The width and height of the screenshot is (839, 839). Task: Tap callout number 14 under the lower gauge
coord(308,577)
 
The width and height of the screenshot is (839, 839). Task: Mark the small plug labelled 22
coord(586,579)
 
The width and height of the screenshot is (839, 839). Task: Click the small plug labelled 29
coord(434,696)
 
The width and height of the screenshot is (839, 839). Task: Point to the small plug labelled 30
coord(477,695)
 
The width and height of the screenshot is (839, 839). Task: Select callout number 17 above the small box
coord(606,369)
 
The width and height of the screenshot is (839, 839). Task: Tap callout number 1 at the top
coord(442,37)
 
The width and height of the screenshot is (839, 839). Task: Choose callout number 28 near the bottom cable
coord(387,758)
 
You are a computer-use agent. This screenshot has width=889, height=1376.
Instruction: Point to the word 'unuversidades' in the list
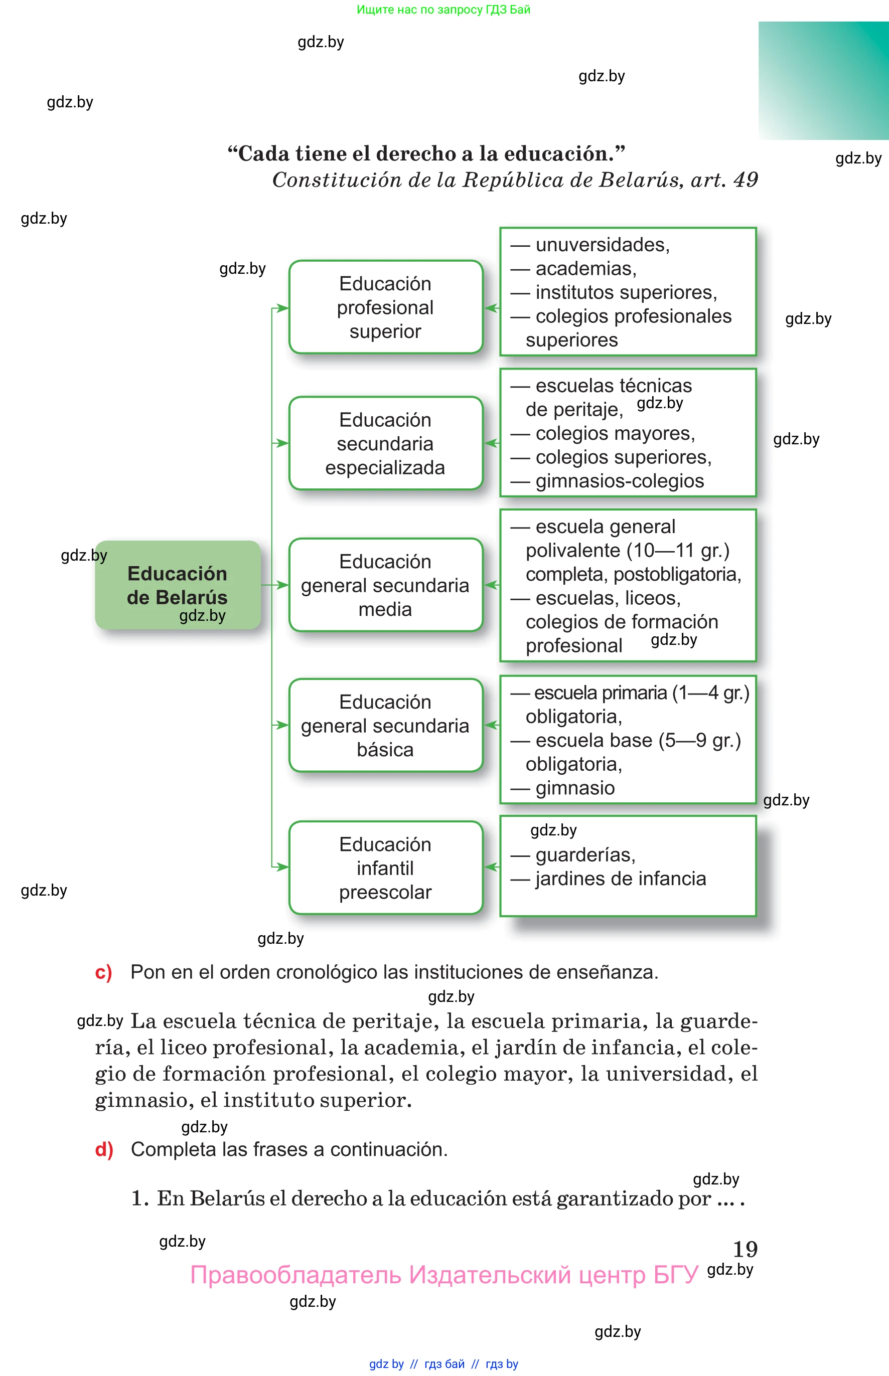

■ ■ ■

*Instruction*.
Return the records word for word, starting with the line that contains "plug labelled 22" and going on through the end of the records. Leave the pictures out of your answer.

*Solution for this exercise*.
The width and height of the screenshot is (839, 839). Task: Mark the small plug labelled 22
coord(586,579)
 
The width and height of the screenshot is (839, 839). Task: Click the small plug labelled 29
coord(434,696)
 
The width and height of the screenshot is (839, 839). Task: Point to the small plug labelled 30
coord(477,695)
 
The width and height of the screenshot is (839, 839). Task: Select callout number 17 above the small box
coord(606,369)
 
The width and height of the screenshot is (839, 839). Task: Tap callout number 1 at the top
coord(442,37)
 
The width and height of the screenshot is (839, 839). Task: Choose callout number 28 near the bottom cable
coord(387,758)
 
You are a computer-use agent. This screenshot has width=889, height=1376.
Instruction: Point to the word 'unuversidades' in the list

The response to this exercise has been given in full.